__DIRECTIONS FOR THIS TASK__
Retype the data below verbatim; pictures do not belong in the copy.

(Items from a dataset)
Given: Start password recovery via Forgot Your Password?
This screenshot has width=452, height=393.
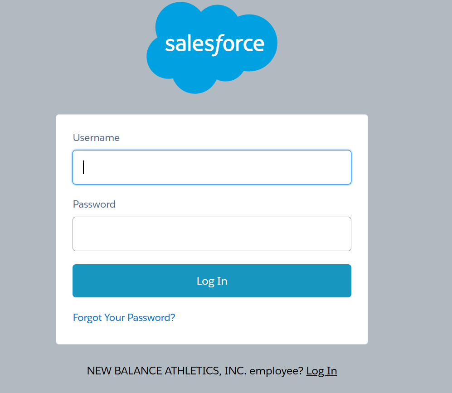Looking at the screenshot, I should coord(124,317).
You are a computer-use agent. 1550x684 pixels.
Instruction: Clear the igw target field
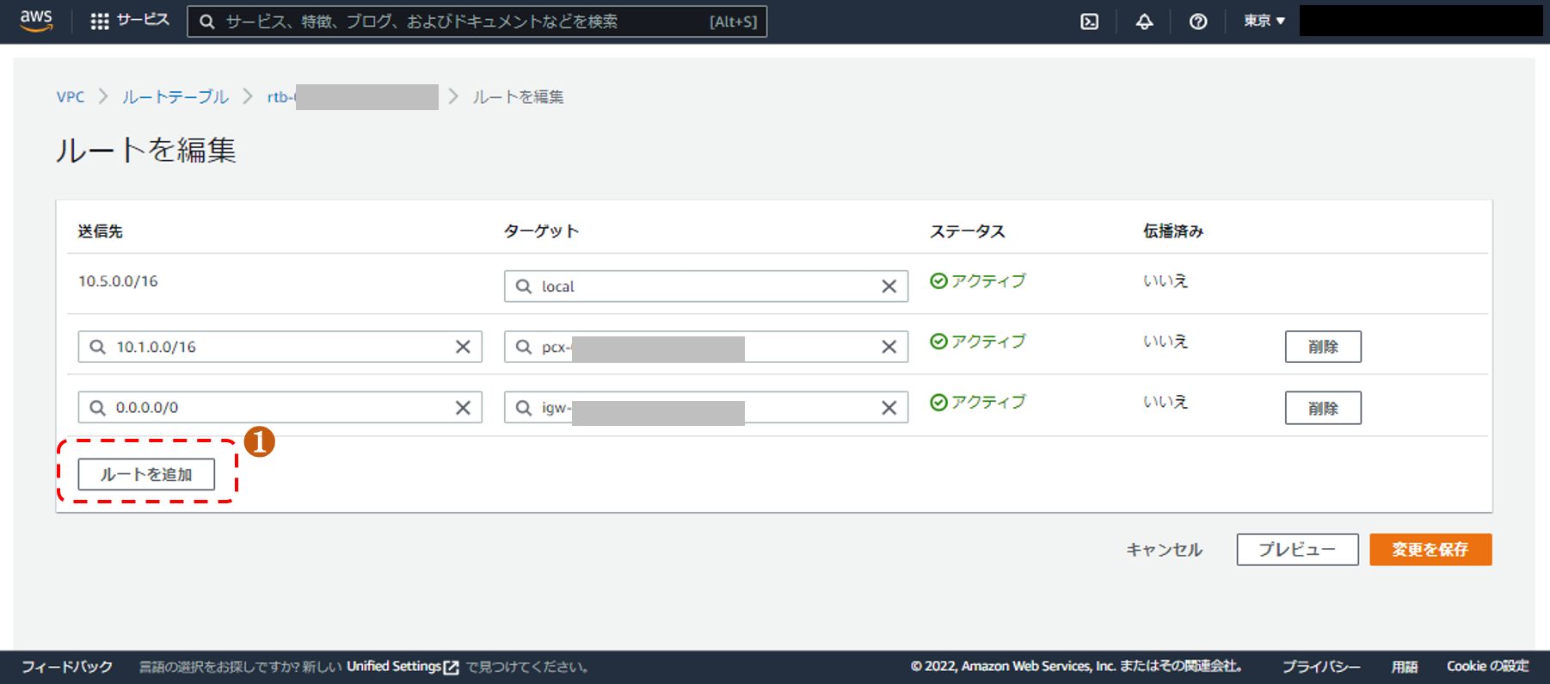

__COMPLETED TASK__
Given: Start password recovery via Forgot Your Password?
This screenshot has width=452, height=393.
Looking at the screenshot, I should coord(124,317).
You are a computer-use agent. 1550x684 pixels.
Instruction: Clear the igw target field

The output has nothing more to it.